Q: Will I be fired for filing?

A:  The Bankruptcy Code contains an anti-discrimination provision that provides that you may not be terminated from your job for the sole reason of filing a bankruptcy.However, certain jobs are highly sensitive with respect to security matters.  For example, in the military, certain jobs require a "security clearance" that requires the employee to show financial stability.  There are many other areas of employment that require a showing of financial stability, as well.  Bankruptcy could have a negative effect with respect to those jobs, making it more difficult to obtain those jobs if you do indeed file bankruptcy.

Q: What changes are in store for Bankruptcy? 

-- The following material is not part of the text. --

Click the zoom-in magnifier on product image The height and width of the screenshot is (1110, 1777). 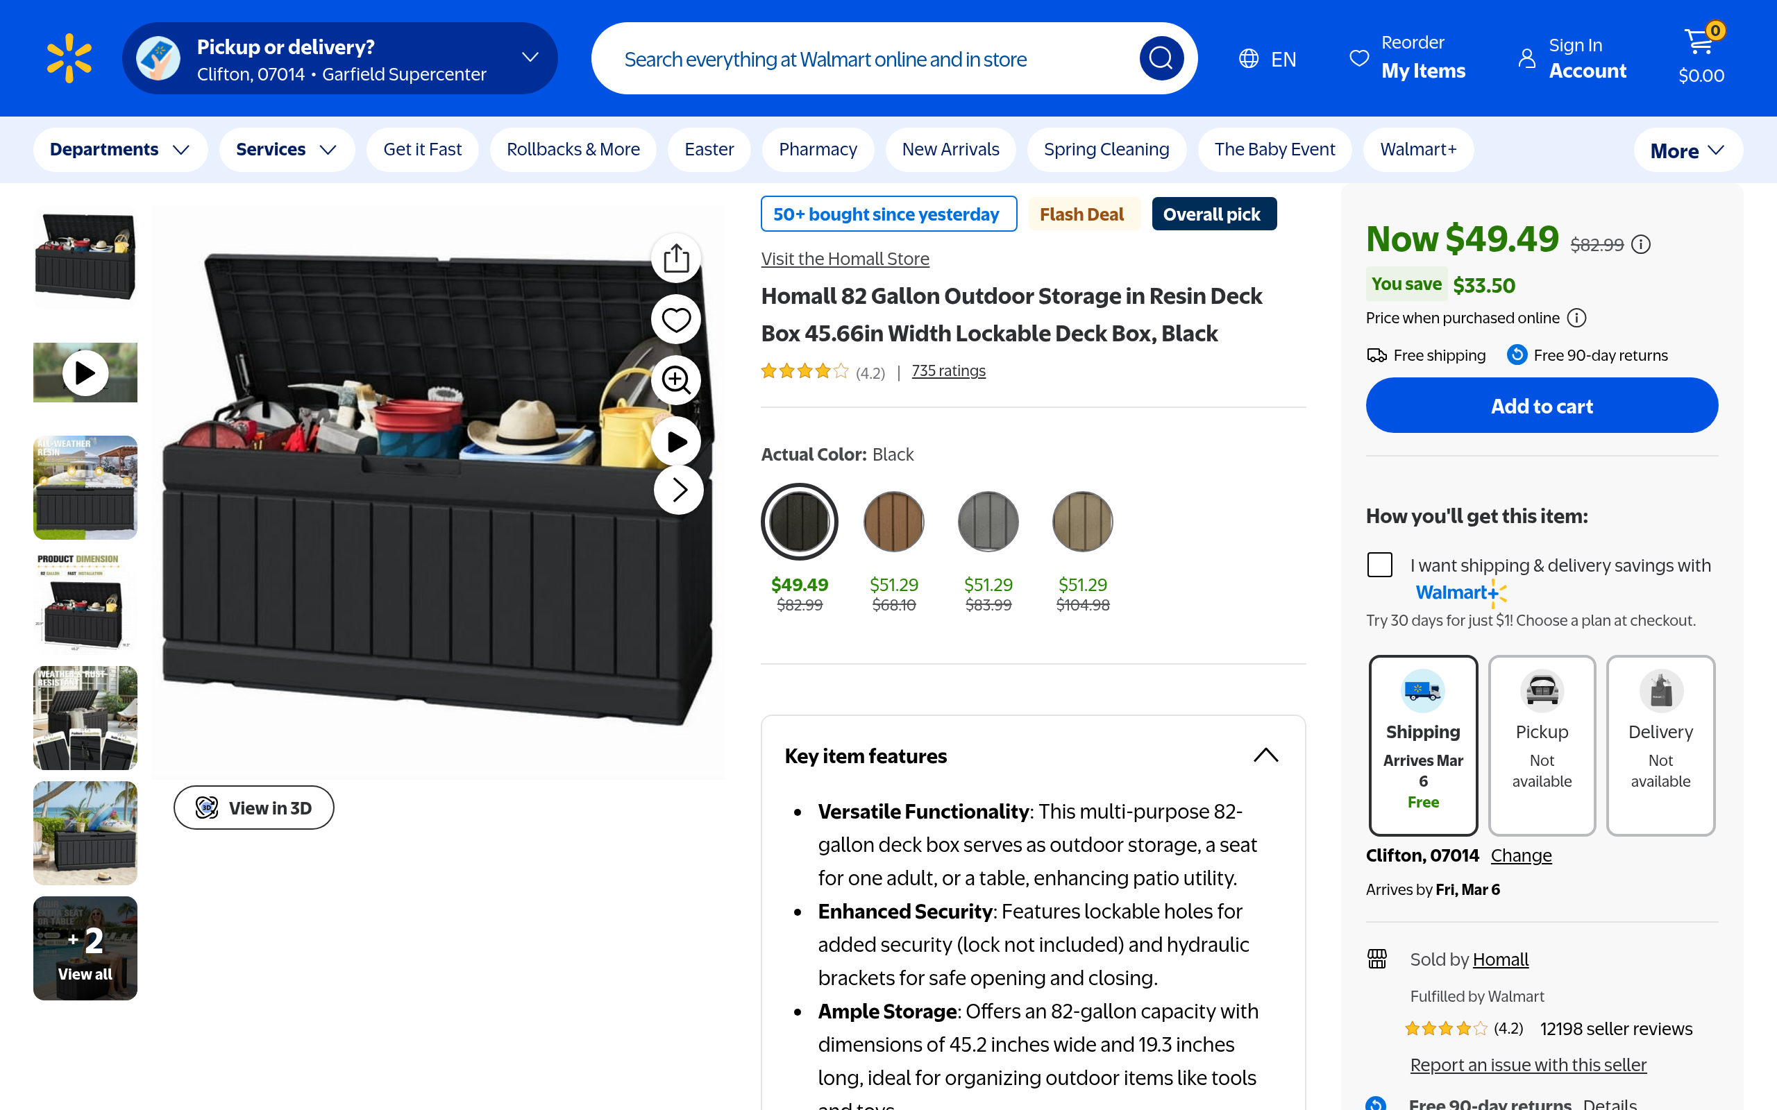676,380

A: The 106th session of the U.S. Congress has considered many possible changes to the federal Bankruptcy Code (11 U.S.C. 101).  It is anticipated that these changes will greatly alter your ability to file for bankruptcy relief. Congress is likely to impose a "test" based upon your net disposable income to determine whether you can file for Chapter 7 relief.  The amount and calculation of these tests will probably be based upon objective standards established by the Internal Revenue Service.  It is likely that exceptions will be allowed only in extraordinary circumstances, but the legislation is likely to contain "safe harbors" for low income persons.  Other provisions are friendly to consumer debtors, but most are not.  It is important to note, however, that at the time of this publication, these alleged "reforms" had not been enacted into law, but it is likely that they will be soon.